Some we actually enjoy interacting with.
That’s right, enjoyment from interacting with non-human objects, how bizarre. But the interesting thing is that better products do not always build better relationships. Imagine, if James Dyson had created his bagless vacuum cleaner but it looked and felt the same as any other cleaner on the market. The impact would have been minimal. In fact, the bagless bit is probably the least important. Dyson’s styling of the cleaner made it a desirable item, something we would be happy to spend time with, even look forward to interacting with. It was a shift in relationship with an otherwise ugly and cumbersome object often hidden away.
Dyson changed the relationship from distaste to desire.
So what happens when we come to the web & mobile? If you follow me on twitter you will undoubtedly have heard me complaining about the user experience of websites, apps, CRM. You name it, if I’ve interacted with it, and it’s been bad then I have probably mentioned it. It all seems so simple to me and I really find it hard to comprehend why some products are made so badly?!
The twitter app for iPhone is an example of how to continuously make a good product worse. The latest iteration of ignorance has seen a shift so big in awfulness that I deleted the app altogether. I’ve used that application since I ‘bought’ it when it was called tweetie 2 (before the curse of the twitter acquisition). The biggest issue is that they have now hidden direct messages! HIDDEN! Also if once you have found them and someone has spammed you then if you click on their profile image it no longer takes you to their account so you can block them. No. You now have to remember their username and then search for them and then block them.
Good product to terrible product, so bad I could no longer spend any more time with it.

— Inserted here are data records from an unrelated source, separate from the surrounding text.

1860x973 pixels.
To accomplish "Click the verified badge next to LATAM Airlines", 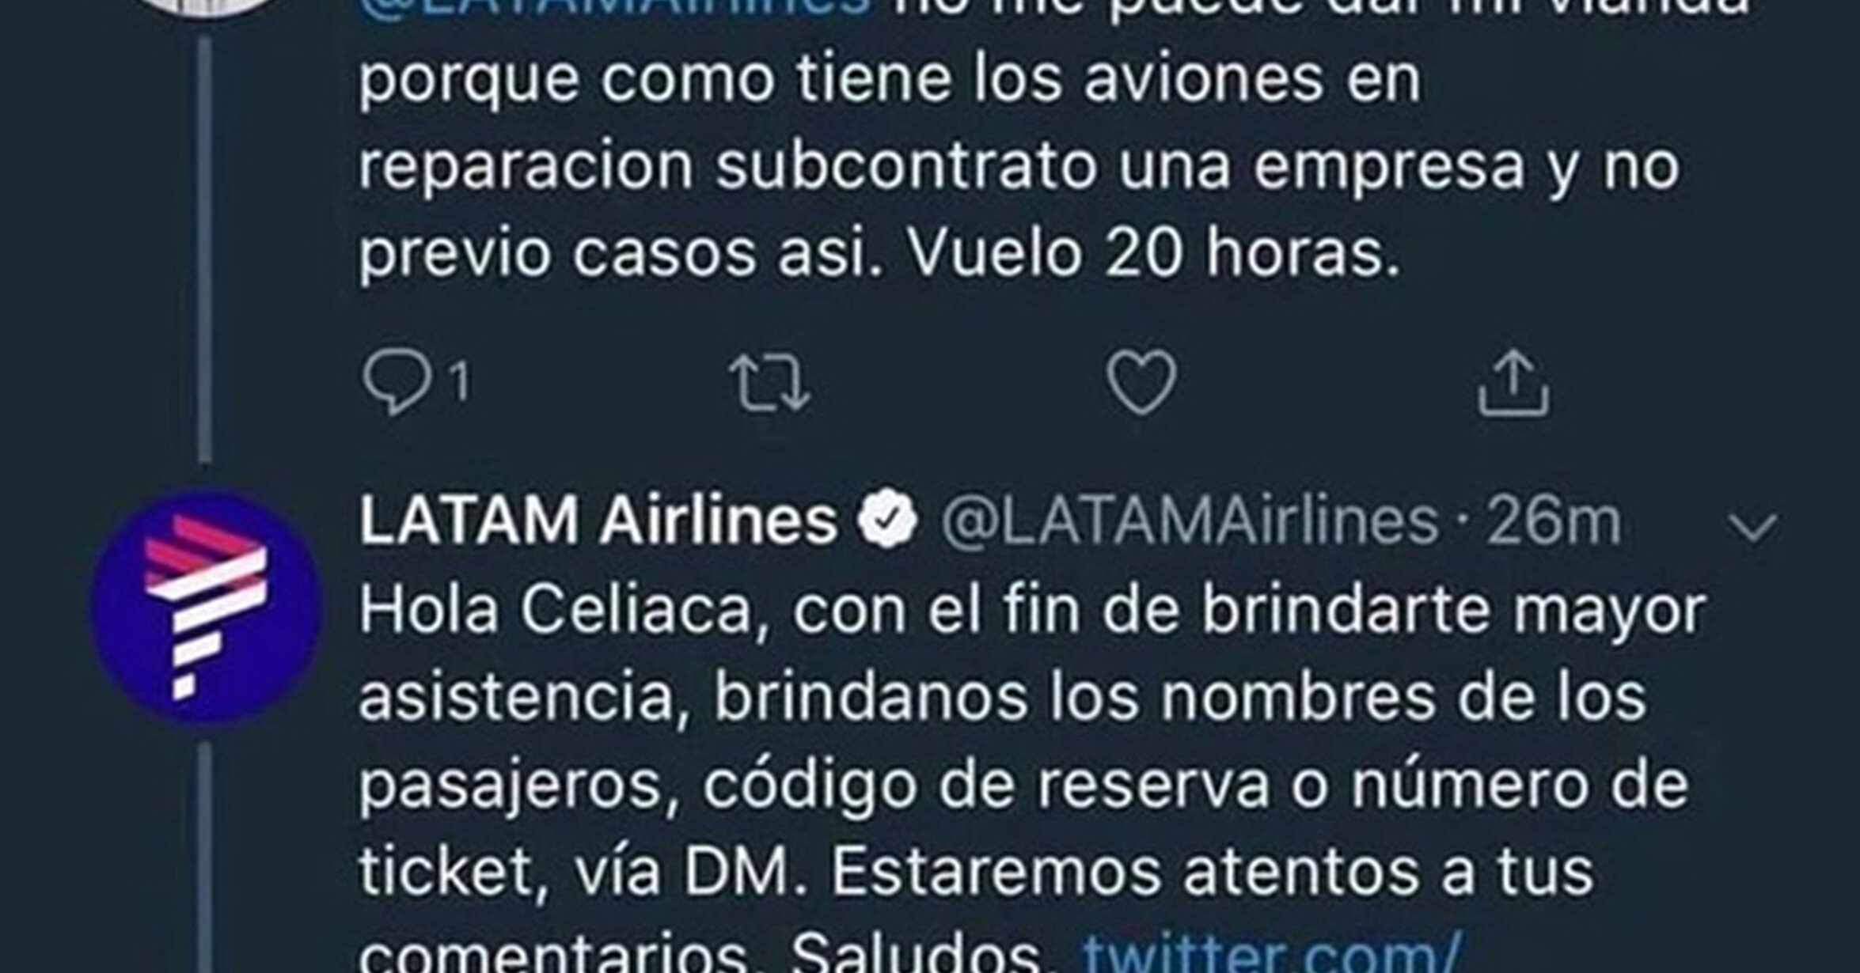I will tap(888, 519).
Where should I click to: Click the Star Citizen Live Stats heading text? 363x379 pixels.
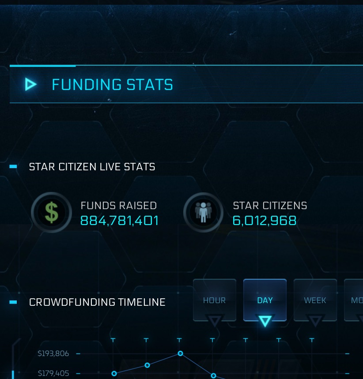coord(92,167)
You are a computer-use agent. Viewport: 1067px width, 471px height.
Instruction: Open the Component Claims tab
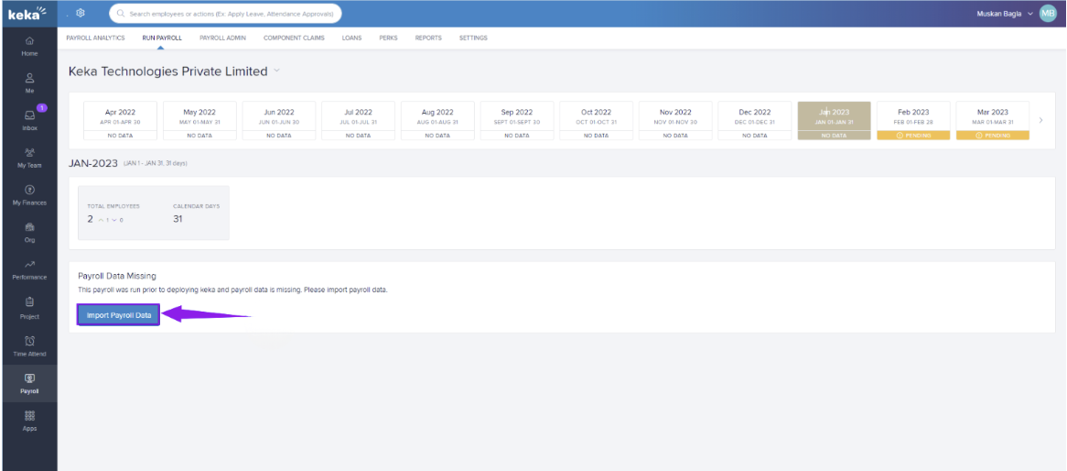click(x=294, y=38)
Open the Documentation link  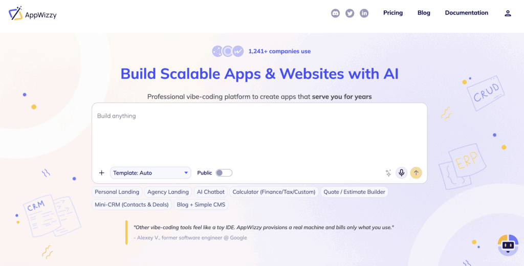coord(466,13)
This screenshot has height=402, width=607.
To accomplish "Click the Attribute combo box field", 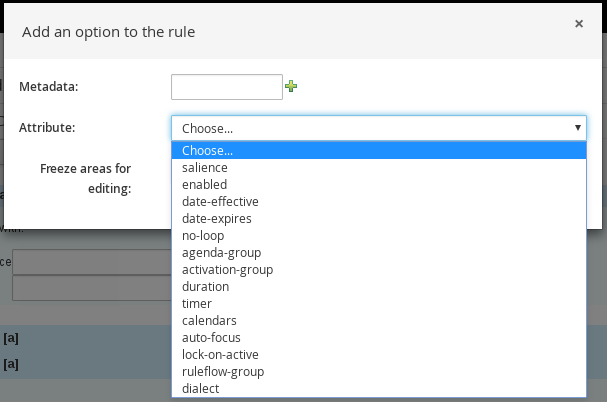I will (x=370, y=128).
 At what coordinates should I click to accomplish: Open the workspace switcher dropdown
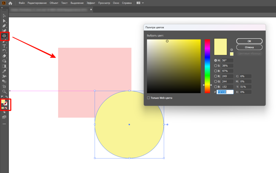click(x=140, y=3)
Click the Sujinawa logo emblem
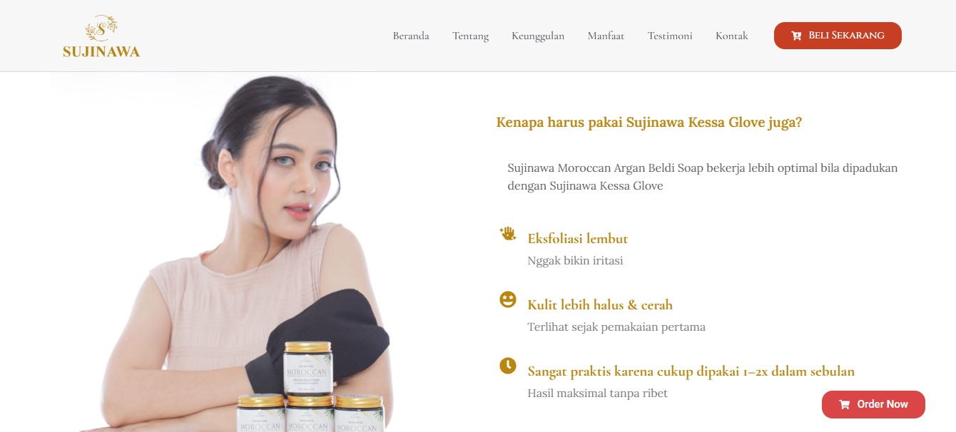 pos(101,29)
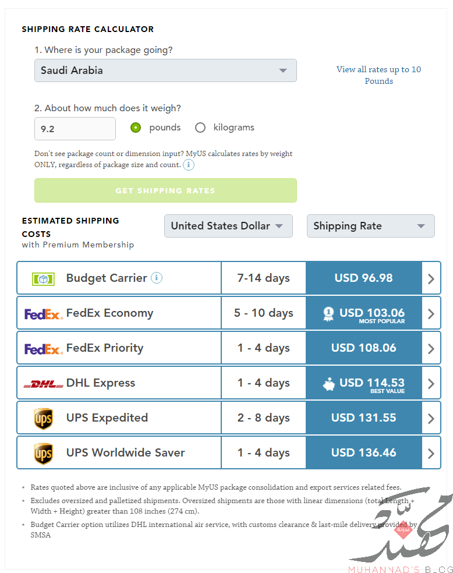Click the FedEx Economy logo

tap(44, 314)
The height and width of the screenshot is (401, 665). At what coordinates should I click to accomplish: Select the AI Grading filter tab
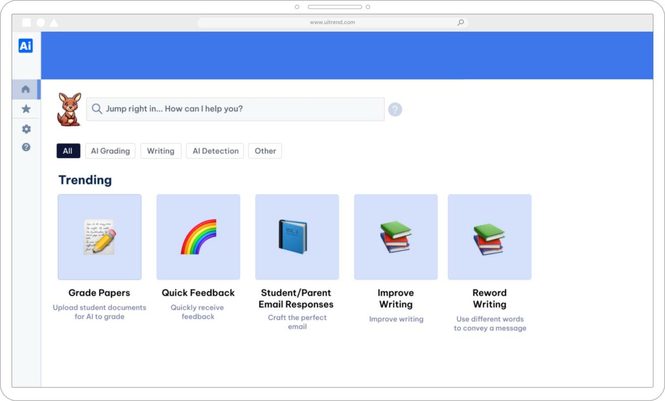[x=110, y=151]
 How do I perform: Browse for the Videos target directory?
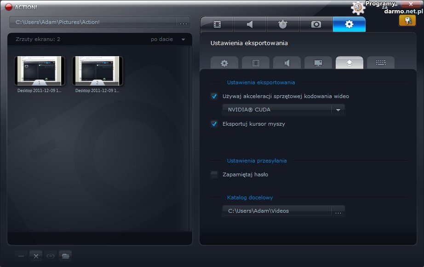[x=338, y=211]
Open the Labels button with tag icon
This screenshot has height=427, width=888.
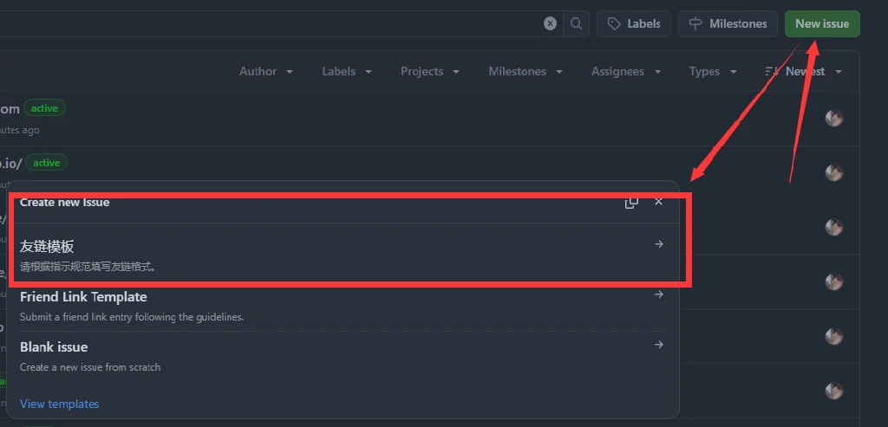pos(634,23)
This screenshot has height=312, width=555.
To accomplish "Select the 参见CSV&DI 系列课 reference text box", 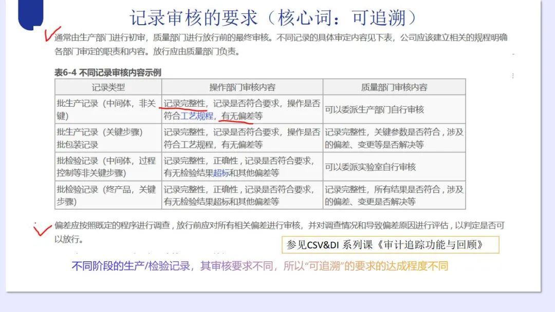I will point(391,245).
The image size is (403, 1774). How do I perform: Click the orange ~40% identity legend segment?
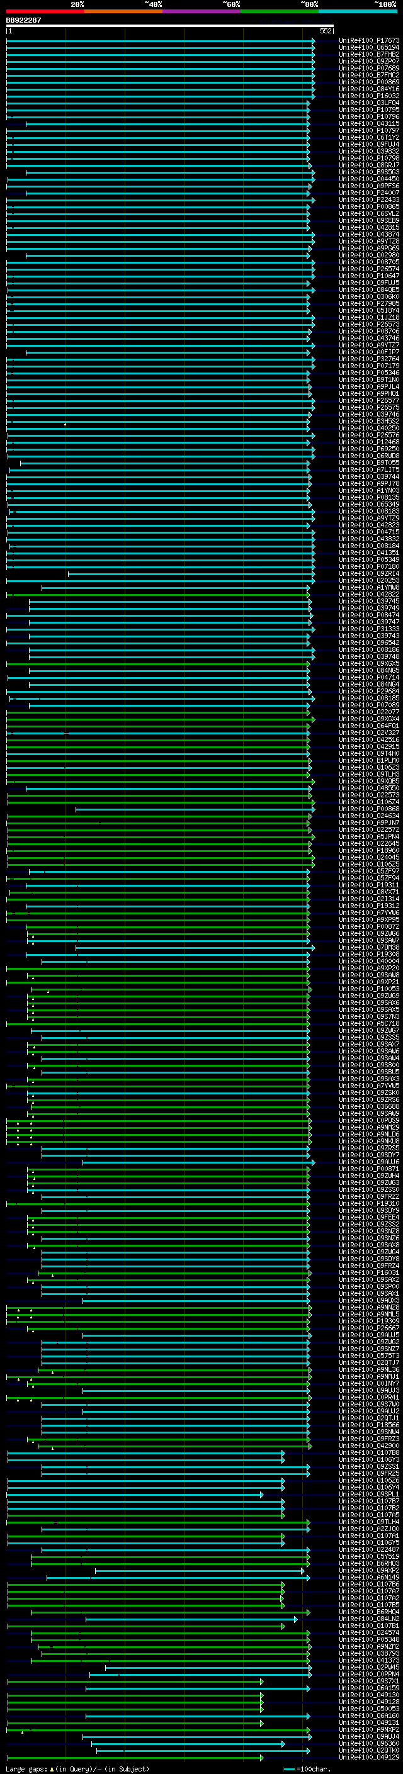click(123, 11)
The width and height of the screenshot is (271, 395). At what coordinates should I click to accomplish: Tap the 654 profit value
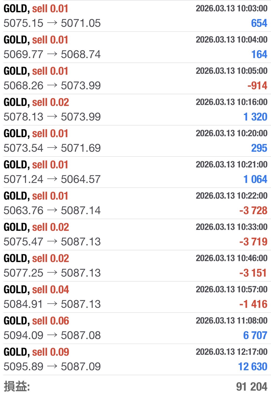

This matter of spending time with products leads me on to why I have titled this piece ‘Product as Place’. It’s because when I use an application or product I am there, in the moment, in that place and I rely on good architects and interior designers to make my time there a pleasant one, regardless of what it is i am trying to do. The difference is that I am choosing to be in these places rather than it being just circumstance. This concept really doesn’t sound that complicated to me, nor obtuse. Those who build applications have already been given the titles of architect, engineer and designer but more often than not I find myself being pushed towards the brutalist equivalent of a hi-rise council flat. Far from ideal.
Would you spend your time in the sewers if you didn’t have to? I very much doubt it. But for some reason product creators seem to think that we do.
An ugly website is a cave, a bad UX a labyrinth
If you know better is achievable then it’s like sitting in a cave facing a palace. It makes you mad to get lost in the labyrinth when you know they could have built a straight path. If you wonder what a palace might look like (for an application) then download Path which has just been refreshed to show the best UI i have ever seen on a touchscreen device. They have really understood what it is to treat product as a place. You know this as a user when you start pressing buttons not for their functionality but for the joy of the animation when you do so. This delight is what makes a product become a palace.
If you need further evidence of this philosophy then look no further than apple. They NEVER offer you the best technical spec on any of their devices and rarely the best price to boot. But what they are selling you every time is a palace, with no mazes or hidden doors. That is what you are really buying when you purchase one of their products.
Please please please, everybody, spend some time with your products and ask yourself. Do you enjoy being there? Is it a pleasant experience? If given the choice would you happily come back?
If you’re answer is yes to any of these then you are probably in the wrong job (i.e. delusional) or lucky enough to be in the 1% of people who do make decent products.